| Goal of the exercise |
In the records that follow, find the line with "Task: Click the green checkmark Always icon"; from there, retype every line exactly through the line with "Image resolution: width=602", which also belongs to the answer.

| Source information |
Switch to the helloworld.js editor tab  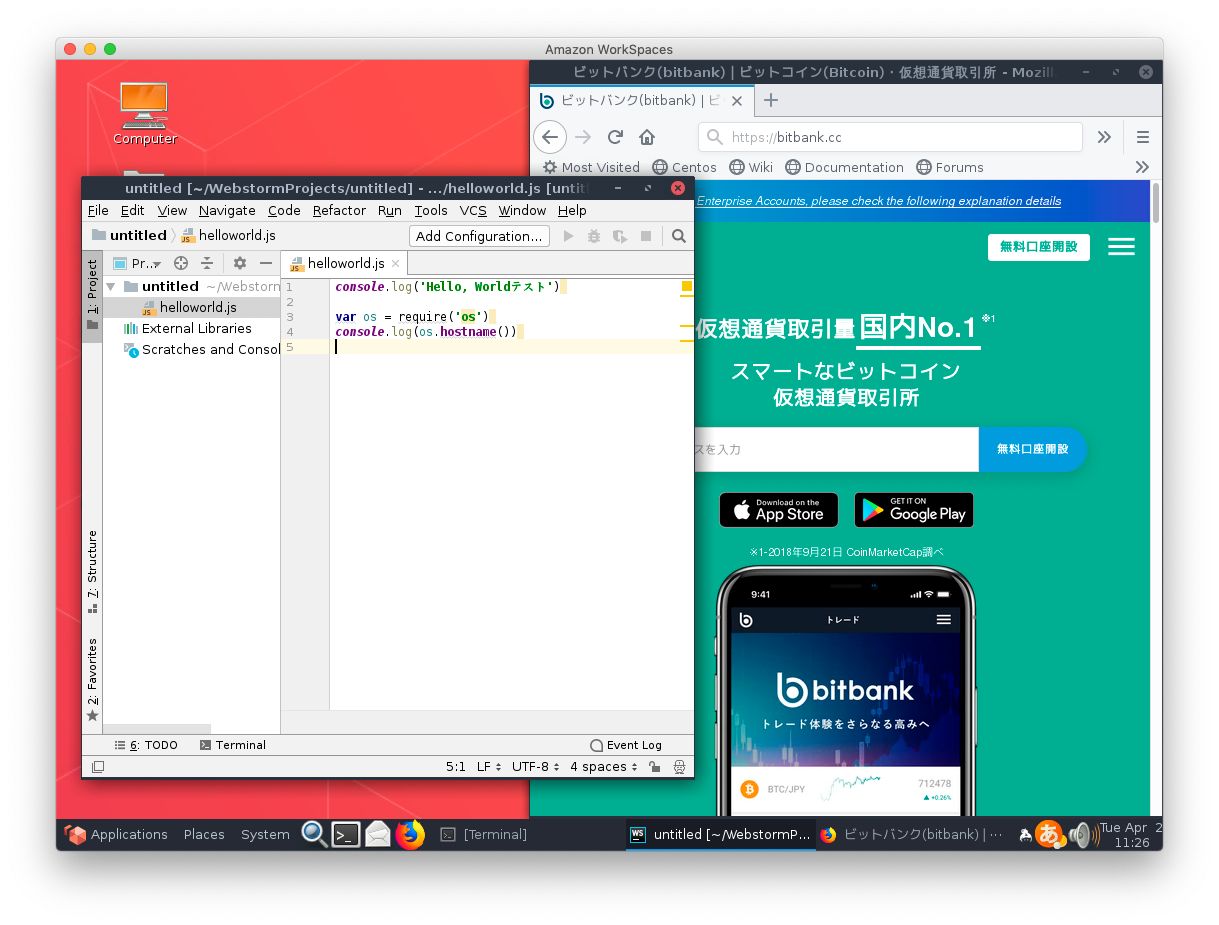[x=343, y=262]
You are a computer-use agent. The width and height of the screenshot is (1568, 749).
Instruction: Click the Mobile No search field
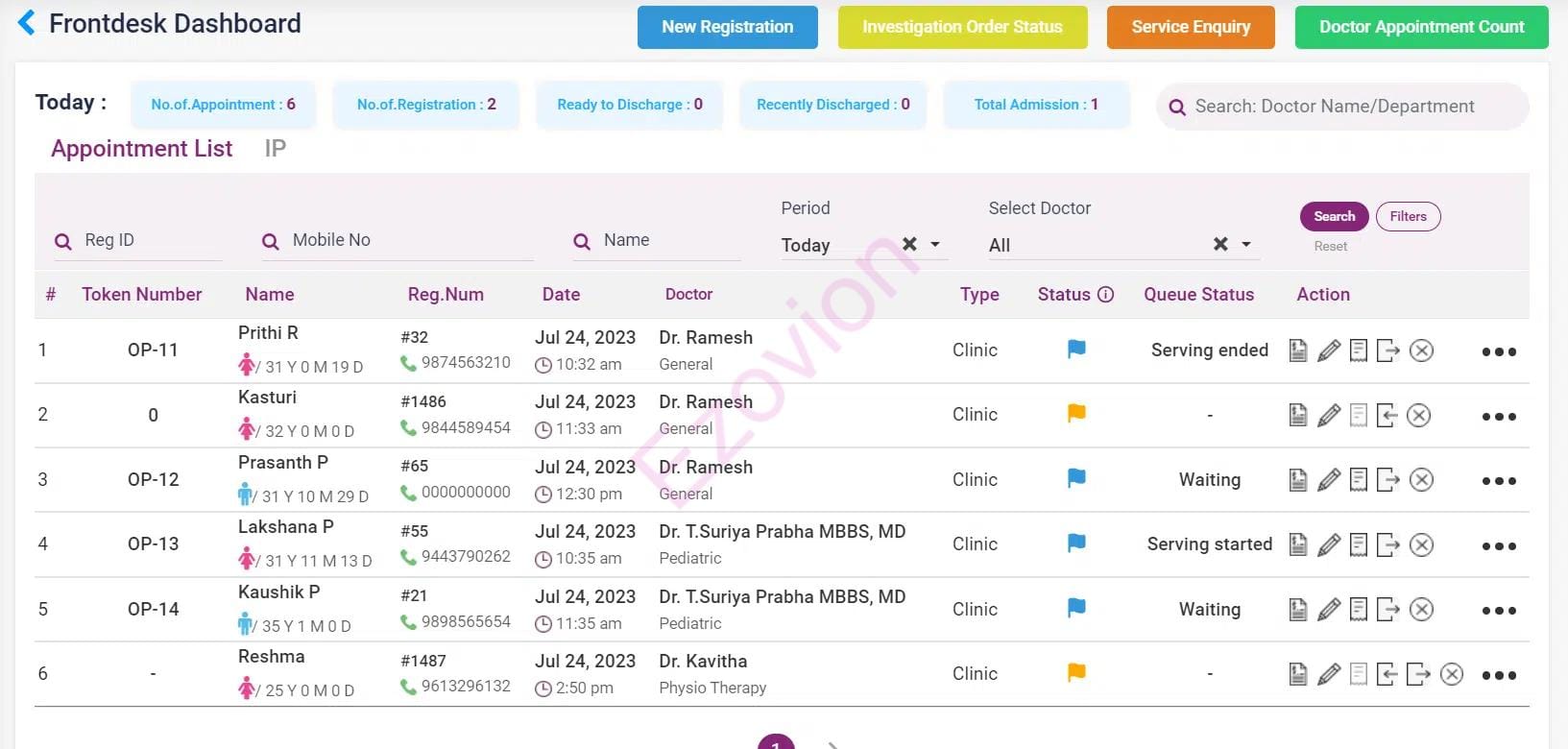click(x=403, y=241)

---

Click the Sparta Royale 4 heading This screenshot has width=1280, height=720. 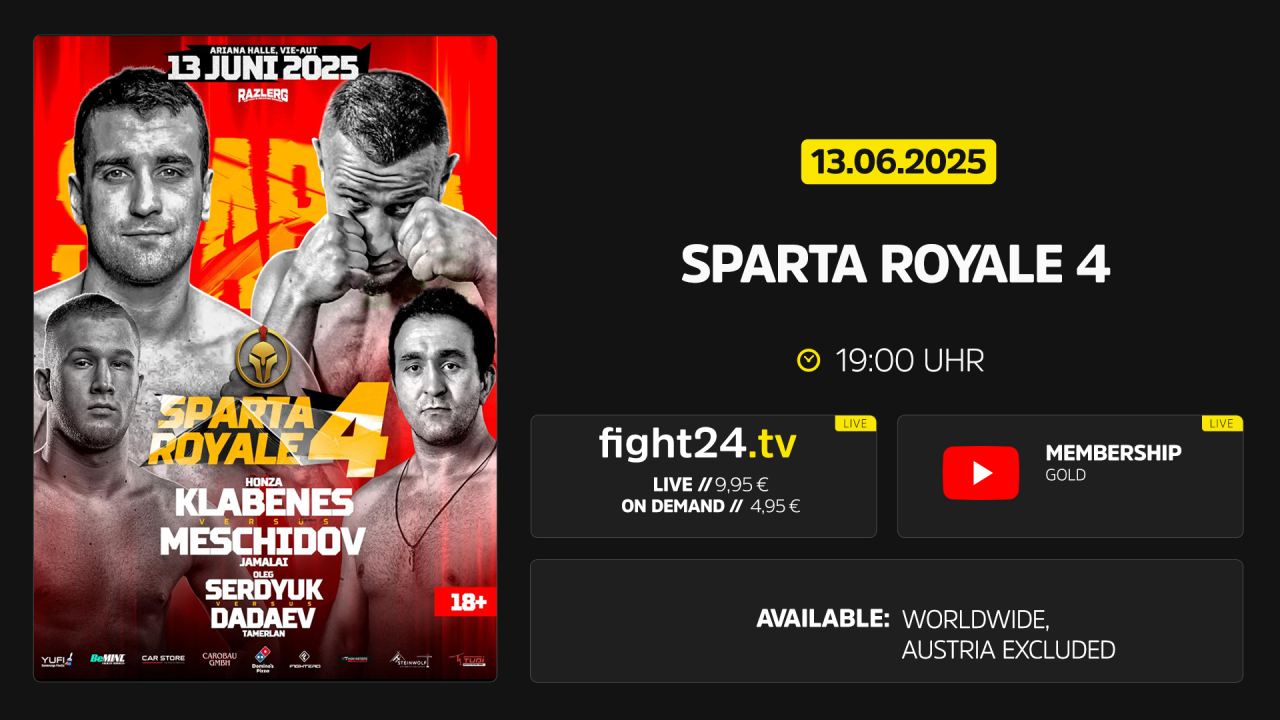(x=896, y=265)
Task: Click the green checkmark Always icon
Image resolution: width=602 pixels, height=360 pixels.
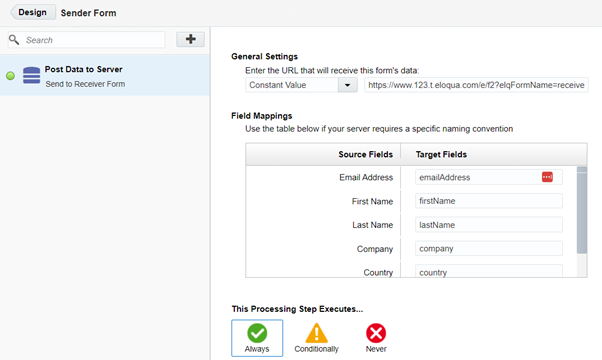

--

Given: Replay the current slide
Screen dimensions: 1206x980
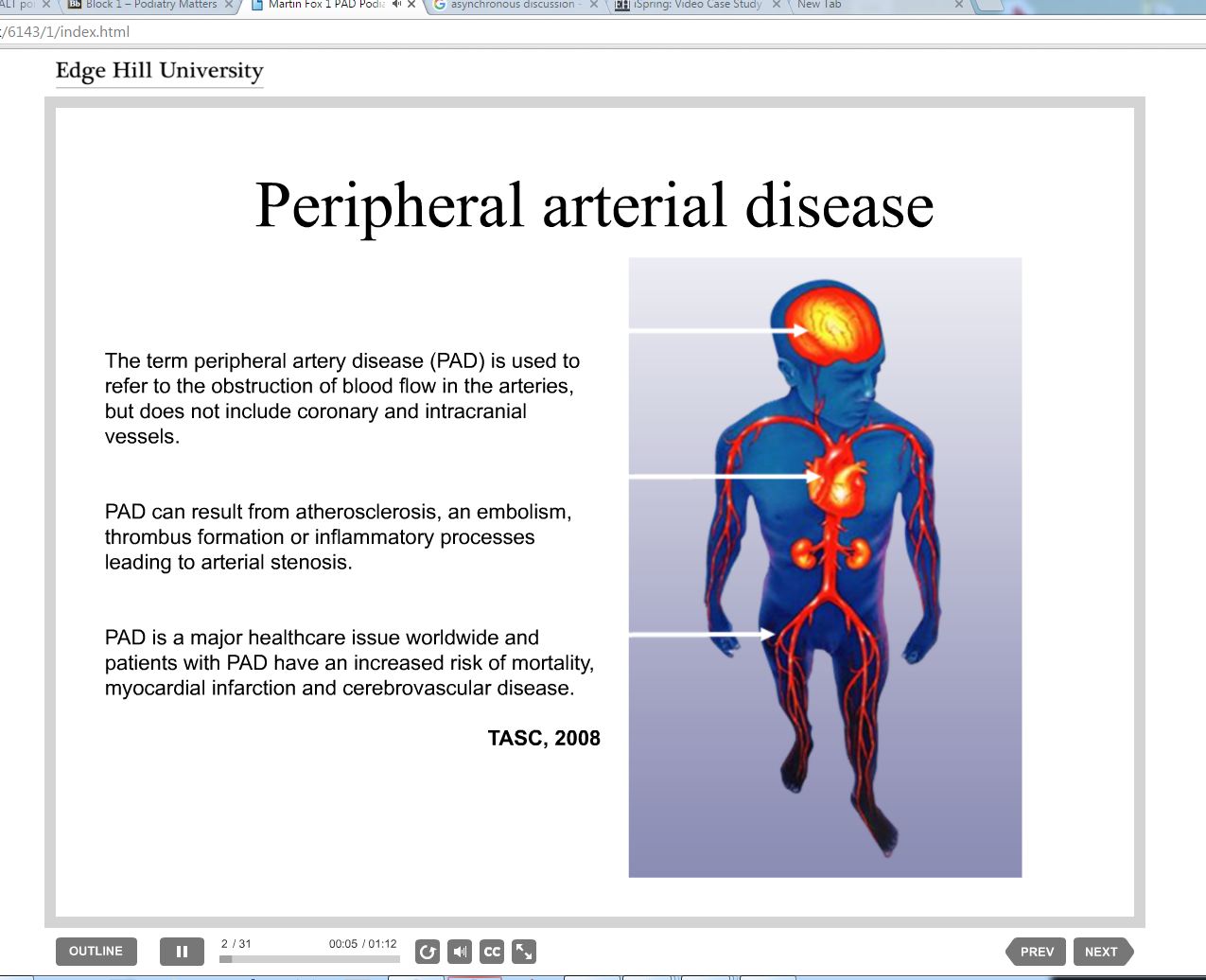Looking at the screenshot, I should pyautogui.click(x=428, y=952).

| Written solution |
Task: Click the green checkmark Always icon
Image resolution: width=602 pixels, height=360 pixels.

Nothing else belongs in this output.